Pas de dépenses à hauteur de 5% du PIB comme exigé par Donald Trump mais une enveloppe de presque 1 000 milliards d’euros tout de même pour la défense et les infrastructures au cours de la prochaine décennie. Tel est l’accord, jugé historique, auquel sont parvenus les principaux partis politiques allemands vendredi. Friedrich Merz, vainqueur des dernières législatives, promettait pendant sa campagne électorale de dépenser plus pour la défense. Cet accord, réformant le “frein à la dette” et portant sur un plan d’investissement massif, est la première réalisation du futur chancelier, un ancien cadre de BlackRock qui souhaite réarmer l’Allemagne.
En janvier, peu avant l’investiture de Donald Trump et peu après ses appels aux membres de l’OTAN d’élever leurs dépenses militaires à hauteur de 5% de leurs PIB respectifs, le chancelier sortant Olaf Scholz rejetait la proposition du président américain. Depuis le début de son mandat, le successeur d’Angela Merkel avait juste créé en février 2022, après l’invasion russe de l’Ukraine, un “fonds spécial” de 100 milliards d’euros pour la Bundeswehr, armée allemande, et s’était engagée à ce que l’Allemagne atteigne l’objectif de 2% du PIB comme fixé par l’OTAN.
Une levée du “frein à l’endettement”
Son adversaire aux législatives du 23 février dernier, Friedrich Merz, leader de l’Union chrétienne-démocrate (CDU) et vainqueur du scrutin, avait quant à lui annoncé son intention de dépenser bien davantage pour la défense. “Les 2, 3 ou 5% ne sont fondamentalement pas pertinents, le facteur décisif est que nous fassions ce qui est nécessaire pour nous défendre », avait-il expliqué.

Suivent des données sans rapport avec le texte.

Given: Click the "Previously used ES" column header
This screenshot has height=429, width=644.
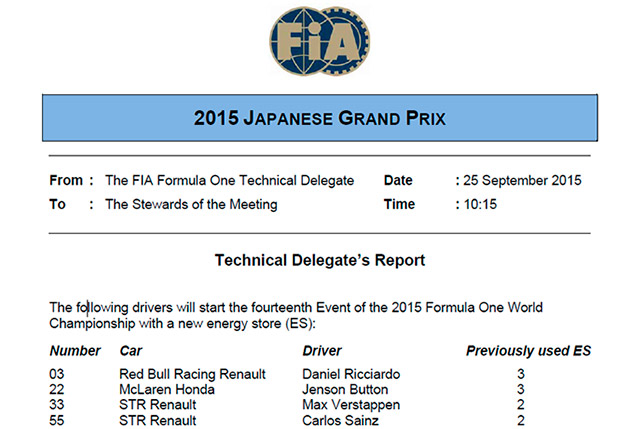Looking at the screenshot, I should click(x=528, y=351).
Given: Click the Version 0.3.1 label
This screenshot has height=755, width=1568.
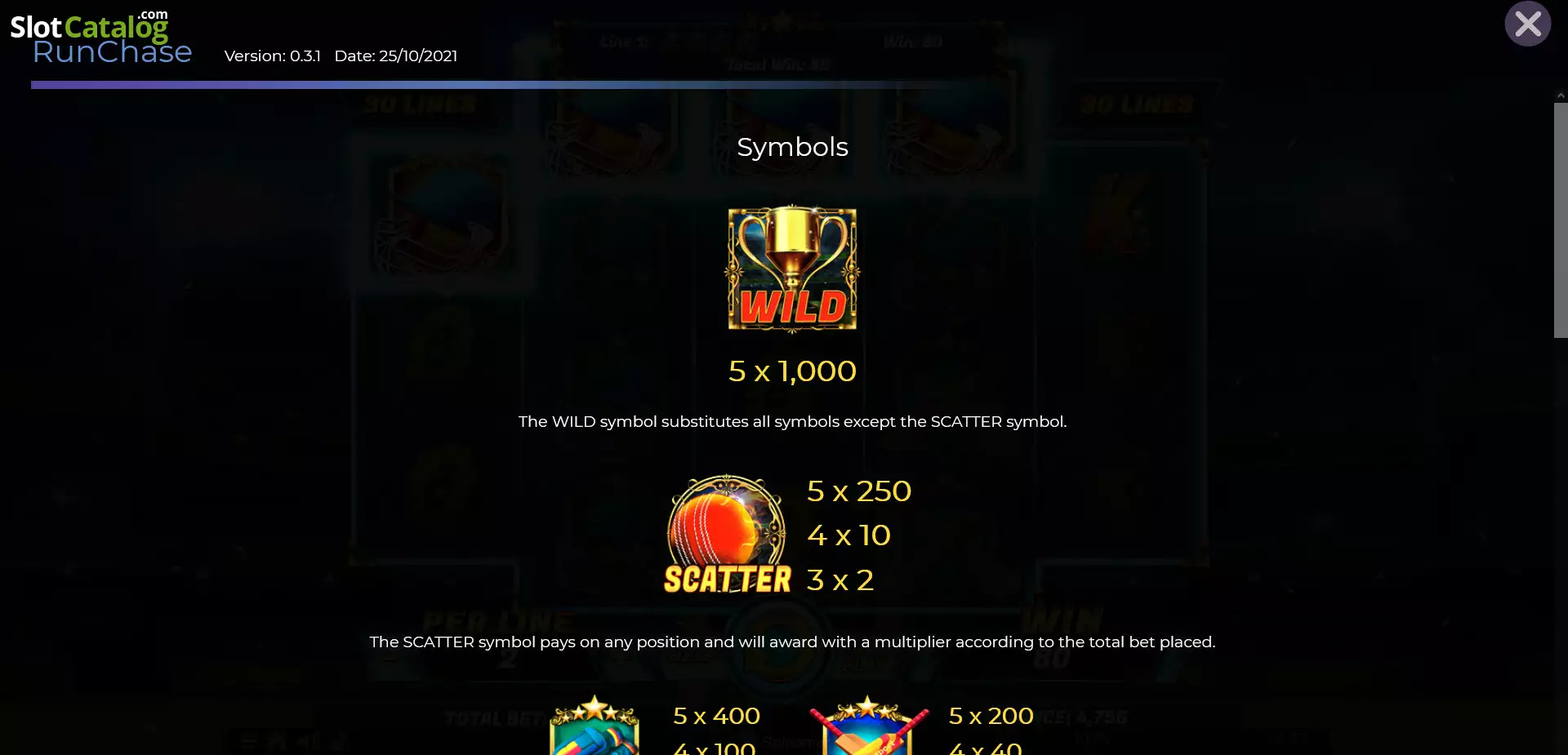Looking at the screenshot, I should (272, 56).
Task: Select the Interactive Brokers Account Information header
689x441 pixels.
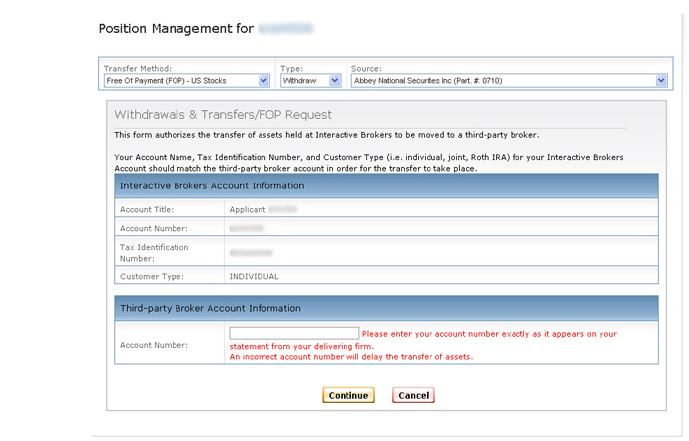Action: pos(212,186)
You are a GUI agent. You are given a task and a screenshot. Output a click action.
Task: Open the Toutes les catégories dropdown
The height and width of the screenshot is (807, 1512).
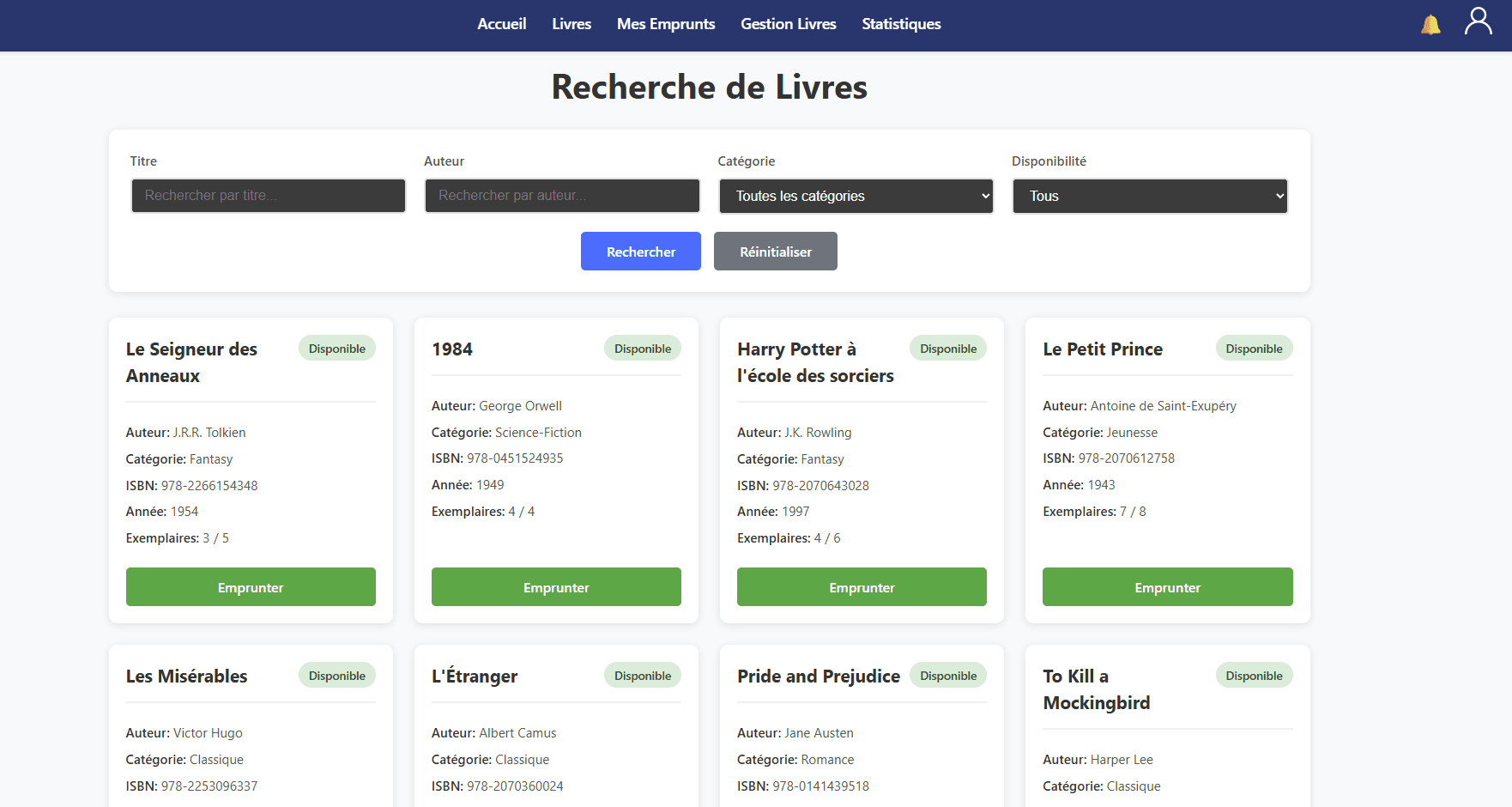point(855,196)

Vendredi, après des jours de débats, la CDU, le Parti social-démocrate (SPD) ainsi que les Verts sont parvenus à un accord portant sur une réforme du « frein à l’endettement », une règle inscrite dans la Constitution allemande qui limite strictement le déficit budgétaire du gouvernement fédéral et des États. Les dépenses de défense dépassant 1% du PIB seront ainsi exemptées de cette règle, offrant une marge de manœuvre budgétaire significative pour renforcer la Bundeswehr.
Cet accord inclut également la création d’un fonds spécial de 500 milliards d’euros destiné à financer des projets d’infrastructure sur une période de dix ans. Ce fonds sera géré en dehors du budget ordinaire et doit servir à financer les investissements dans divers domaines tels que les transports, l’énergie et les communications. Les Verts avaient menacé de ne pas soutenir cet accord, exigeant des garanties que l’argent supplémentaire serait dépensé pour les infrastructures plutôt que d’être détourné à d’autres fins, particulièrement celles qui serviront à réaliser les promesses électorales des candidats.
Pour les convaincre, Friedrich Merz a proposé d’affecter 100 milliards d’euros du fonds d’infrastructure au Fonds de transformation climatique, un budget fédéral pluriannuel destiné à financer des mesures politiques en faveur du climat et de la transition énergétique.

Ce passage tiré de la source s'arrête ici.